Loss does not descent in pytorch, but does in tensorflow

pytorch code:

def test_torch():
    import torch
    import torch.nn as nn
    from torch.utils import data
    from torch.utils.data import dataloader
    data = torch.randn(100000, 2)
    y = torch.sin(data[:, 0]*data[:, 1]).unsqueeze(1)
    print(y.shape)
    data = torch.cat([data, y], dim=1)

    model = nn.Sequential(
        nn.Linear(2, 100),
        nn.ReLU(),
        nn.Linear(100, 100), 
        nn.ReLU(),
        nn.Linear(100, 100), 
        nn.ReLU(),
        nn.Linear(100, 100), 
        nn.ReLU(),
        nn.Linear(100, 100), 
        nn.ReLU(),
        nn.Linear(100, 100), 
        nn.ReLU(),
        nn.Linear(100, 100), 
        nn.ReLU(),
        nn.Linear(100, 1)
    )

    for p in model.parameters():
        print(p.shape, p.requires_grad)

    criterion = torch.nn.L1Loss()
    opt = torch.optim.SGD(model.parameters(), 0.001)

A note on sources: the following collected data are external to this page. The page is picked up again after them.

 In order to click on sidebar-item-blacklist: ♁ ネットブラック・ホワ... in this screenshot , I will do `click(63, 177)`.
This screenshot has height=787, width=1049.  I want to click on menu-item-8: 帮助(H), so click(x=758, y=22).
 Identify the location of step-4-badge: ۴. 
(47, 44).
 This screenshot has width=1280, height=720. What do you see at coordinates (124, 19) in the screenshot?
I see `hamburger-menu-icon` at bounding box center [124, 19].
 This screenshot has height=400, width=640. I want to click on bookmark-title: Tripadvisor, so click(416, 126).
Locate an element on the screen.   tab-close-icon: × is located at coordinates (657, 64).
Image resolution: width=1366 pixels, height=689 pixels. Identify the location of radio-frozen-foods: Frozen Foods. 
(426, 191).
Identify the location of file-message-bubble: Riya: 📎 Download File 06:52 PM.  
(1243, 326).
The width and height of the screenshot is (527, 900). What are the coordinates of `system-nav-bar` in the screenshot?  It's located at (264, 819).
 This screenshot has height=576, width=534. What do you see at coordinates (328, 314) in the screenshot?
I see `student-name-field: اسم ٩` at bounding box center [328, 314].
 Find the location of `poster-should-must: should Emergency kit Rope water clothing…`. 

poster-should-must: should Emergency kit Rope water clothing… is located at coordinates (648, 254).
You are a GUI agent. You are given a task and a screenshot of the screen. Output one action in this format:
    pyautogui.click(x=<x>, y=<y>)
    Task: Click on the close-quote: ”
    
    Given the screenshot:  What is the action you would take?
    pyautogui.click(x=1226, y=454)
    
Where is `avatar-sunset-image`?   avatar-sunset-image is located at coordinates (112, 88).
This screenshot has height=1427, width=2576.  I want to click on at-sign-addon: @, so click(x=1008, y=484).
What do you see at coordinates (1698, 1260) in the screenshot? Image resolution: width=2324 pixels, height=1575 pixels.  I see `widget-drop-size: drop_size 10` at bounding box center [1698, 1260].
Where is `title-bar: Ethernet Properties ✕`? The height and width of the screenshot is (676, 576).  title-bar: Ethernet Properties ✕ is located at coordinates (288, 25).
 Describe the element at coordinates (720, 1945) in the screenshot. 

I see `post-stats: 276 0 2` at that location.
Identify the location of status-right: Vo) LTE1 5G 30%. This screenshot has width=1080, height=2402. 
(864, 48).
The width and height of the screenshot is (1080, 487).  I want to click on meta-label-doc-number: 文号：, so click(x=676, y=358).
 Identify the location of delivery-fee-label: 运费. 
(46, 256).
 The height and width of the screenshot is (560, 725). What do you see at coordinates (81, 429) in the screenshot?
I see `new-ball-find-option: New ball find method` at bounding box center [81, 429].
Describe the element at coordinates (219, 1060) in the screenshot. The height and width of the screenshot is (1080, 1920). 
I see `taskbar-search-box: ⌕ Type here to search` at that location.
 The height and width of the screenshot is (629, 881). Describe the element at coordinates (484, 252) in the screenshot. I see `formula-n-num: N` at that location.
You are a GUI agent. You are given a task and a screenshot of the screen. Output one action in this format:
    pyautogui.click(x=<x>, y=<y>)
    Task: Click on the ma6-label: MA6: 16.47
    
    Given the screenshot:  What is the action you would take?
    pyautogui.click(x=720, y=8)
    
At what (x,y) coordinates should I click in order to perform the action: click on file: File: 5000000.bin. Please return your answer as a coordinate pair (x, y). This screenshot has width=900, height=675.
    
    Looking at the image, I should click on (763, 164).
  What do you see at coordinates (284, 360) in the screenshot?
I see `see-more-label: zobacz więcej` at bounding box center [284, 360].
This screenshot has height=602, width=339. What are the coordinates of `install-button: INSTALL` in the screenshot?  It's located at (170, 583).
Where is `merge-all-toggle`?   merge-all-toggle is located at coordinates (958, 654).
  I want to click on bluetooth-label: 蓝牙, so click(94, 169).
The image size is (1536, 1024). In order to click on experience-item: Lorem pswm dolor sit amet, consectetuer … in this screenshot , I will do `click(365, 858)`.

    dl = dataloader.DataLoader(data, batch_size=500)
    for epoch in range(100):
        for d in dl:
            pred = model(d[:, :2])
            loss = criterion(pred, d[:, 2])
            opt.zero_grad()
            loss.backward()
            opt.step()
            print("epoch:[{}], loss: {}".format(epoch, loss.item()))

tensorflow version:

def test_tf():
    import tensorflow as tf
    import numpy as np
    from tensorflow import keras
    model = tf.keras.Sequential([
        keras.layers.Dense(units=10, activation='relu', input_shape=[2]),
        keras.layers.Dense(units=10, activation='relu'),
        keras.layers.Dense(units=10, activation='relu'),
        keras.layers.Dense(units=10, activation='relu'),
        keras.layers.Dense(units=10, activation='relu'),
        keras.layers.Dense(units=10, activation='relu'),
        keras.layers.Dense(units=10, activation='relu'),
        keras.layers.Dense(units=1),
    ]
    )
    model.compile(optimizer=keras.optimizers.Adam(1e-3), loss="mean_squared_error")
    xs = np.random.randn(100000, 2).astype(np.float32)
    ys = np.sin(xs[:,0] * xs[:, 1])
    model.fit(xs, ys, epochs=100, batch_size=500)

I think it is not a fair comparison. Model architectures are different (the number of units in Keras dense layer does not match the PyTorch linear layer), and optimizers are not the same either(SGD vs Adam). Please fix these two issues, hope you get the same result.

Thank you for your answer!
It’s a pity you didn’t try to run the code. In fact I have done more tests on the above code and it just does not converge, even when I reduce the problem to a identity mapping.
As for the unfairness you mentioned, it was just a small mistake that I didn’t notice.

Did you try to fix the issues and rerun the code?
As described before, the posted approaches use another model, optimizer, and criterion, while only the data seems to be equal.

Got it !
There is a bug in my code:
loss = criterion(pred, d[:, 2])
What’s more, SGD needs larger learning rate.

Thanks for all !